Defining Your Startup's Minimum Viable Product: Part 2New Possibilities Group

Startup Website MVP

Yesterday, we talked about the basic first steps of defining your startup’s minimum viable product. Now let’s dig in a little deeper and get into the finer details of your website as your MVP.

So you have a great idea. You know how to produce the product or provide the service. Now how do you promote and sell it?

A major part of the promotion—and hopefully the selling!—will depend on the website you build for it. After all, what is the first thing most people do when looking for a product or service? They search for it online.

Optimize, Optimize, Optimize


In order to be found when people take to their favorite search engine, you have to make sure your website is optimized from the get-go. So many people make the mistake of thinking simply having a website is enough, then wonder why no one is visiting it and no one is buying.

Speed also plays into this. Not only does Google pay very close attention to the load time of your pages, but visitors generally tend to have a short attention span and won’t wait for more than a few seconds for a page to load. If your startup website is your MVP, you’ll lose any chance of converting them if they don’t want to stick around and wait.

Going Beyond Face Value


Sometimes, more than the minimum is needed to capture people’s attention. If your website is your MVP, it must convey tangible value and convince visitors to stick around. This could be as simple as listing the advantages of using your product or service on your homepage, including a few revolving testimonials (videos work particularly well for this), and presenting the most important features of your product or service where they can be easily found.

Drilling down beyond the homepage, your content might include position papers, client lists, case studies, contact information, biographies of the leaders in the company, how you came up with your idea, and product/service details laid out in a way that is easily digested by a skimming user. Each page should have a purpose and a call to action for what you want them to do next.

Web Design & Development For Small Business

Conveying Professionalism With Your MVP


Can you or your teenage nephew throw together a site for your startup? Maybe, but unless you’re an unnaturally fast learner or he’s going to school for design and development, it might not come out looking as good as it should. Remember, the competition is fierce out there and visitors will gravitate toward the startup website that looks the most professional and legitimate. If you don’t have the chops to do it yourself, consider enlisting the help of professionals.

The same goes for your content, in terms of quality—spellcheck is your friend!—and consistency in your messaging. The content must always focus on the customer and answer the question: "What's in it for me?" People will always want to know how a product or service will improve their business or life.
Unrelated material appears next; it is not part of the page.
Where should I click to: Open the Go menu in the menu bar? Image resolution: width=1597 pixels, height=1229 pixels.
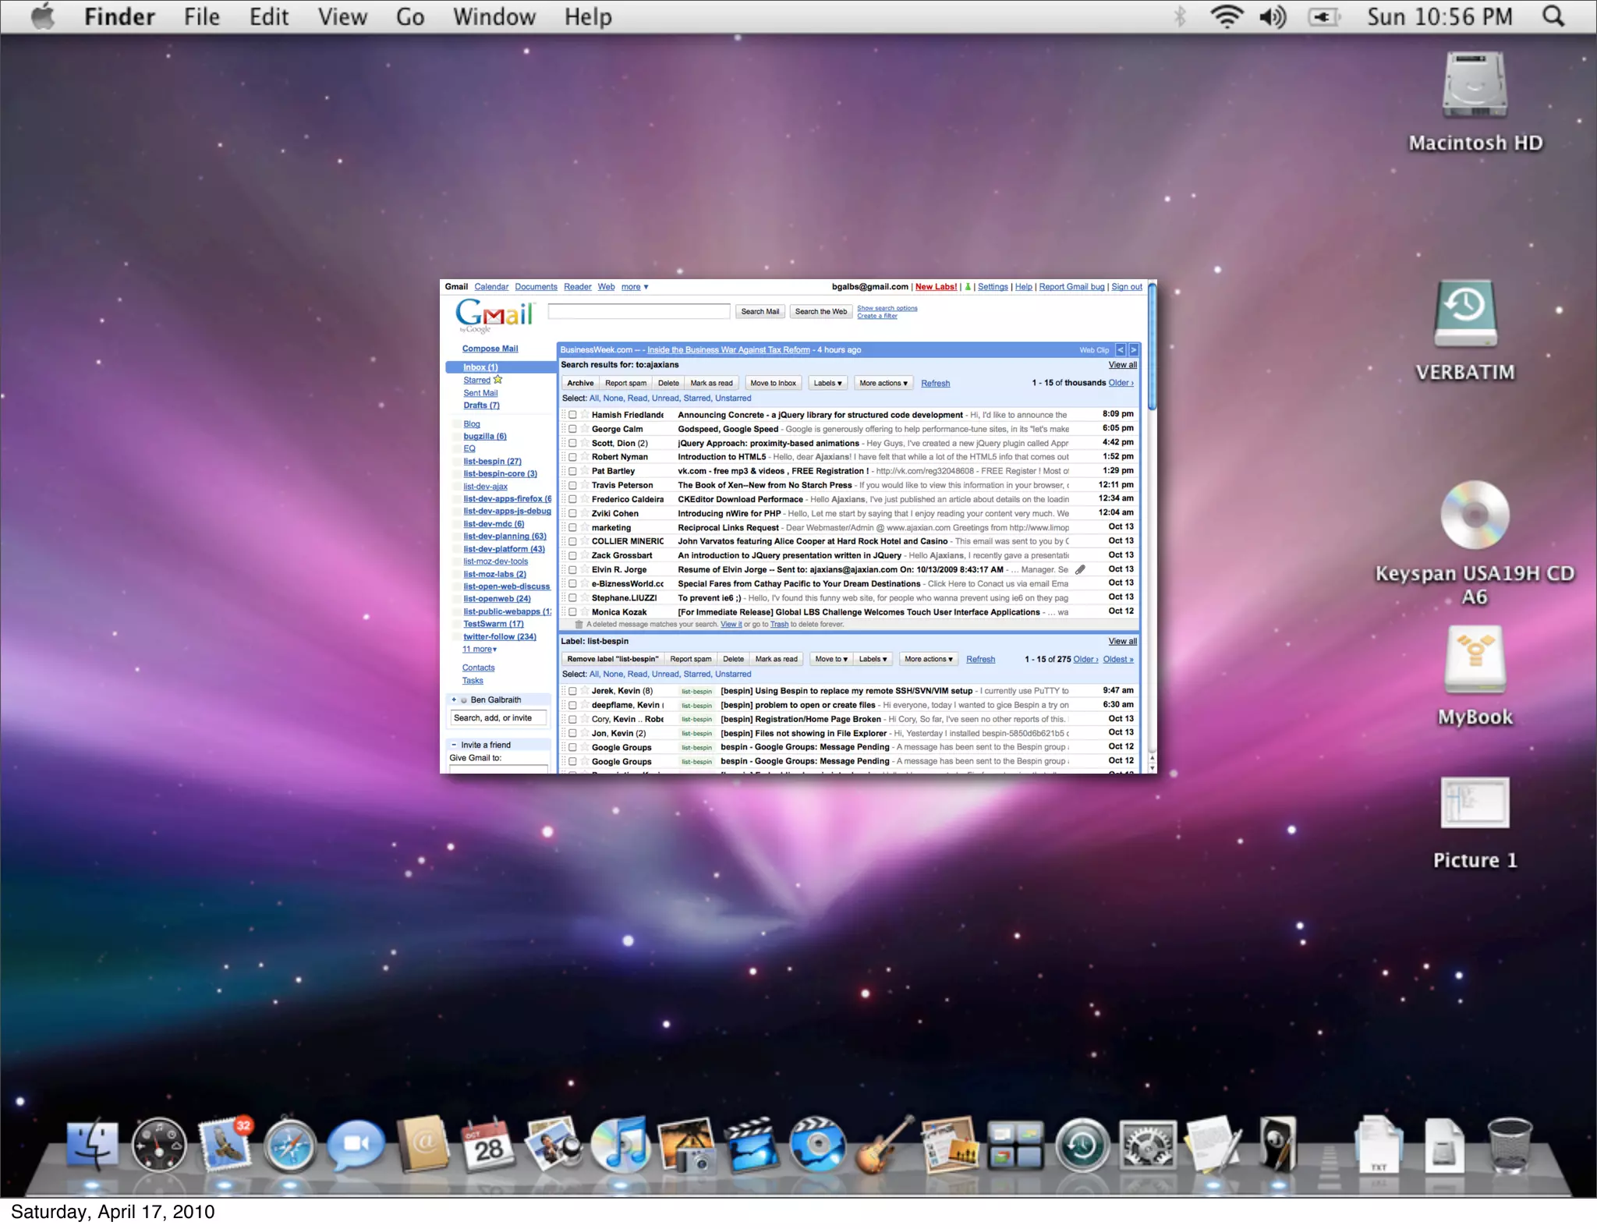[410, 16]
Decide on your strategy for communicating exactly how you can help them. Will it be a blog, a newsletter, surveys, or maybe an online community? Since this is your minimum viable product, the feedback you receive through this exploration process will help you build a better product or service down the line.

Defining your minimum viable product is just the first stop on the long road to growing your startup, but it’s not the time to cut corners. By leveraging a well-made, value driven website to promote your product or service, you have the chance not only to experiment, but get a head start on getting your startup’s name out there into the world. So do it right!